EXERCISE PROMPT: Render the rows below as a JSON list of strings, one string per line and with blank lines omitted, starting at the first row and stopping after the line that contains "pos(202,50)". Leave out the pictures.

EXTRACTED INFORMATION:
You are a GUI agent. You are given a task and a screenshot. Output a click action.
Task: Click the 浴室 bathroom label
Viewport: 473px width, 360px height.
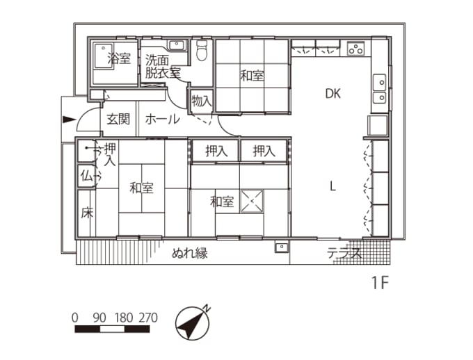pos(119,59)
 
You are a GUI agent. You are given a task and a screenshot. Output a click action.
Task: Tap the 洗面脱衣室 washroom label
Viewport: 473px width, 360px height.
pos(162,66)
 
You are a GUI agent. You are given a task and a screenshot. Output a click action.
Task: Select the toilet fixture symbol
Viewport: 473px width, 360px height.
pos(202,50)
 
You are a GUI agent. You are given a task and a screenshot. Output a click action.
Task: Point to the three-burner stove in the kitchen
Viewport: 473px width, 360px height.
pos(355,49)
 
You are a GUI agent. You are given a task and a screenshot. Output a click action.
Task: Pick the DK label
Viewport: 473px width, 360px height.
pos(332,95)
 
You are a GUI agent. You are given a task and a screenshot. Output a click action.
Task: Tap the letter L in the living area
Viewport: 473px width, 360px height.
pos(333,186)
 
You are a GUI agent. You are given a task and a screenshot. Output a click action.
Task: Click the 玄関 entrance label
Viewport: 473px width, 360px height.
pos(118,119)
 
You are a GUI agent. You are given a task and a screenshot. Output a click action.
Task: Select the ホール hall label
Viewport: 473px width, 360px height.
pos(163,120)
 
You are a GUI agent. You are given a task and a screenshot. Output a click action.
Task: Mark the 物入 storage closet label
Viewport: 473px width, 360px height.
pos(202,101)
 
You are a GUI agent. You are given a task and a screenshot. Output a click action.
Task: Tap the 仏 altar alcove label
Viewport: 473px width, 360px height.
pos(86,176)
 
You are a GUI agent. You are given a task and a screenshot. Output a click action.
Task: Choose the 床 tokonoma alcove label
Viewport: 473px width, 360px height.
pos(86,212)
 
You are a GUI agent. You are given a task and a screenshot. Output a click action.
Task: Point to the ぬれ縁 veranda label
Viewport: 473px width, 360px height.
pos(190,253)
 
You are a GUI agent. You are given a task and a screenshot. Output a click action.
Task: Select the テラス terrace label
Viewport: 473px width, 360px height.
pos(344,254)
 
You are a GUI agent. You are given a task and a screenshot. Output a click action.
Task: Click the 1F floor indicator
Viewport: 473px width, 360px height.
pos(379,284)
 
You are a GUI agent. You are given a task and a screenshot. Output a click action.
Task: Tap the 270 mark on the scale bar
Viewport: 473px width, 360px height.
pos(147,318)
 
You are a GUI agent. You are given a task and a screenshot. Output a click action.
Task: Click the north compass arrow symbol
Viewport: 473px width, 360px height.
pos(193,322)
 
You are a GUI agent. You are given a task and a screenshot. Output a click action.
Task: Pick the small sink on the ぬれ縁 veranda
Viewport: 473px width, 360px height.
pos(281,246)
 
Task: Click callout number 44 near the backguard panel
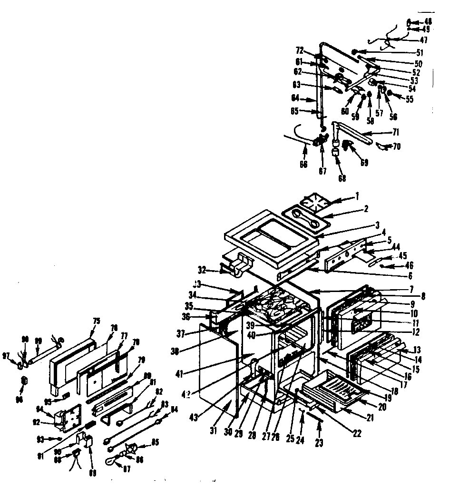396,247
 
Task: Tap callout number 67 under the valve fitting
322,171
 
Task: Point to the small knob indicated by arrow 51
354,52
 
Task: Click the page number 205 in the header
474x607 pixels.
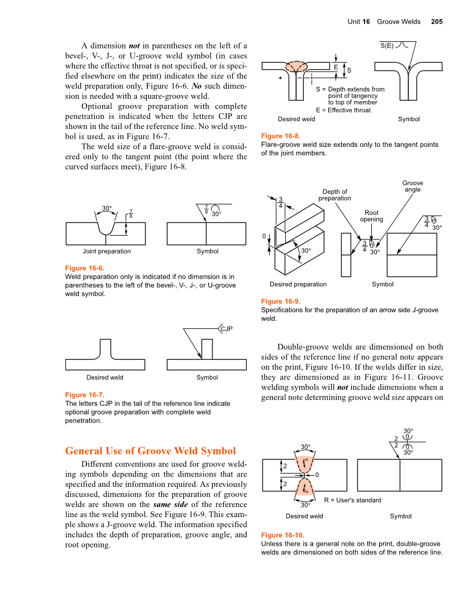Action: coord(437,22)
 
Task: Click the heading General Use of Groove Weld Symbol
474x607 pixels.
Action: coord(150,451)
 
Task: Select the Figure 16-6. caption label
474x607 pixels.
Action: coord(85,268)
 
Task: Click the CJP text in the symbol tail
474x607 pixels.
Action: coord(226,329)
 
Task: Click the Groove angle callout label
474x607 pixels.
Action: coord(413,186)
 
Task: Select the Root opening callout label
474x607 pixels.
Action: coord(371,216)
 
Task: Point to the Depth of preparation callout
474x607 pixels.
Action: coord(334,195)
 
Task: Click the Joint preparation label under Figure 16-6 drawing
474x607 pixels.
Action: coord(107,251)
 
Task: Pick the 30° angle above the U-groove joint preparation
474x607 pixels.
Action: coord(107,208)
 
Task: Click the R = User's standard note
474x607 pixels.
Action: coord(352,500)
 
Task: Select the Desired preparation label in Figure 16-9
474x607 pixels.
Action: coord(298,284)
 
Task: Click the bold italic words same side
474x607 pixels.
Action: coord(170,505)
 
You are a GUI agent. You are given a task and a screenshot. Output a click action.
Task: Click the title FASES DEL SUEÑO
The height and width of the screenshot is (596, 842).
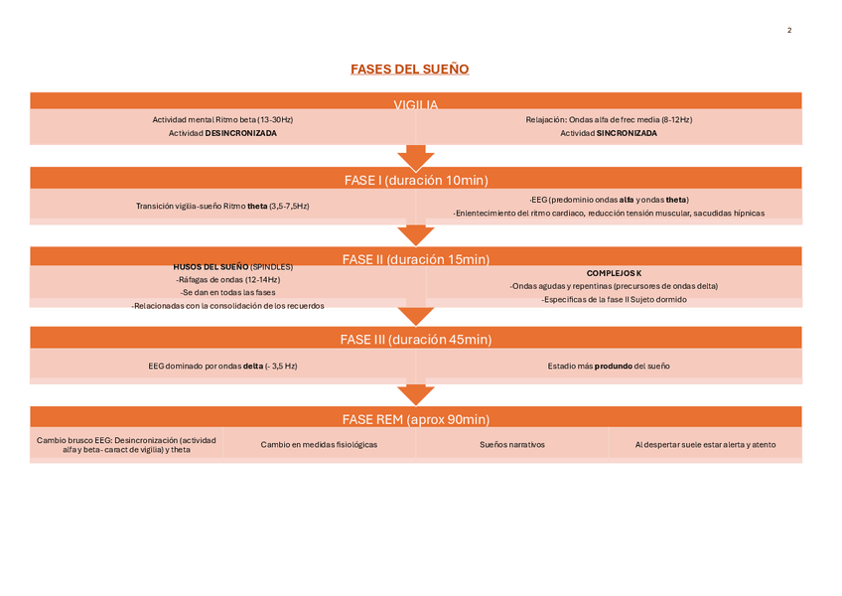[x=409, y=69]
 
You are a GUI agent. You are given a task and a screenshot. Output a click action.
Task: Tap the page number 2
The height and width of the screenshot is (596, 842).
[x=789, y=32]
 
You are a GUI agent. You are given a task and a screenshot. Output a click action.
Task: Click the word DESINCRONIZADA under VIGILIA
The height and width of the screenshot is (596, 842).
[x=241, y=133]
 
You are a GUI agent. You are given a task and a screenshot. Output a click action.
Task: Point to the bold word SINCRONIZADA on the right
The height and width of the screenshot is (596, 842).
[x=627, y=133]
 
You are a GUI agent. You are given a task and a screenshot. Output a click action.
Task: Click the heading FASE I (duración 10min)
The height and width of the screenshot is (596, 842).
[x=416, y=180]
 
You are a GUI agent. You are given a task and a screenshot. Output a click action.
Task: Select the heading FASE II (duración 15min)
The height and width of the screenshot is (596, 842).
[x=416, y=259]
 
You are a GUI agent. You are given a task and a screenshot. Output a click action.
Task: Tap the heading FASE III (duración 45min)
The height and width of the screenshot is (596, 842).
[x=416, y=339]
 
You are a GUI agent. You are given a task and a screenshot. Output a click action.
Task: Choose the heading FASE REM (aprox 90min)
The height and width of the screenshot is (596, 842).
[x=416, y=419]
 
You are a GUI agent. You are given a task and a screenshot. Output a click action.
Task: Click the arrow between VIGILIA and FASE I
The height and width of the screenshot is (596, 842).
[x=416, y=156]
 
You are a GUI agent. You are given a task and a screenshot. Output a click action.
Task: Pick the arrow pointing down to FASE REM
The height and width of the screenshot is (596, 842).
[x=416, y=393]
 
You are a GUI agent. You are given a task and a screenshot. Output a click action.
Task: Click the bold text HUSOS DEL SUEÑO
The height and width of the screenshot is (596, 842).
[x=210, y=267]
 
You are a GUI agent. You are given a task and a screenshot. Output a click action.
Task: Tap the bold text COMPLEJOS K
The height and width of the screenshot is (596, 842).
[x=614, y=272]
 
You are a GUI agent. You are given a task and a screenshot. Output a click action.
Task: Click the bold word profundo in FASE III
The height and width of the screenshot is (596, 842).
[x=606, y=367]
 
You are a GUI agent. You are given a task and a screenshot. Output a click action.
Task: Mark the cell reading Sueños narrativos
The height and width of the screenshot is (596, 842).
[x=512, y=445]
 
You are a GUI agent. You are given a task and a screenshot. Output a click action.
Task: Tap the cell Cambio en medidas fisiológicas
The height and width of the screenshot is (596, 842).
[x=319, y=445]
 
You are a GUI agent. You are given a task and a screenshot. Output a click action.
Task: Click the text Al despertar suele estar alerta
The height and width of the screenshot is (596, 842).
[x=706, y=445]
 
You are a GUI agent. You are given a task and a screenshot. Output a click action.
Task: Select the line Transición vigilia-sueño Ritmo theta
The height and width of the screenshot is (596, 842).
[x=222, y=207]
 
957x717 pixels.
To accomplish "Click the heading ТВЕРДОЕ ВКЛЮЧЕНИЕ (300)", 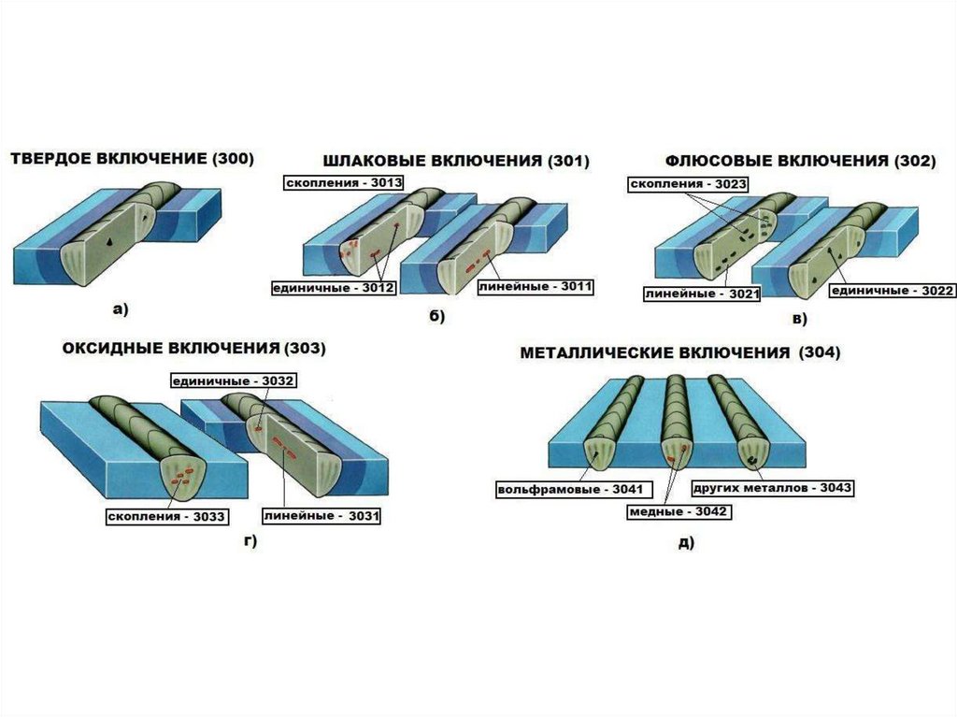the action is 132,159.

TASK OUTPUT:
[
  "You are a GUI agent. You are given a task and a screenshot. Output a click action.",
  "Task: Click the 浴室 bathroom label",
  "Viewport: 473px width, 360px height.",
  "pos(119,59)",
  "You are a GUI agent. You are given a task and a screenshot. Output a click action.",
  "Task: Tap the 洗面脱衣室 washroom label",
  "Viewport: 473px width, 360px height.",
  "pos(162,66)",
  "You are a GUI agent. You are given a task and a screenshot. Output a click action.",
  "Task: Select the toilet fixture symbol",
  "Viewport: 473px width, 360px height.",
  "pos(202,50)"
]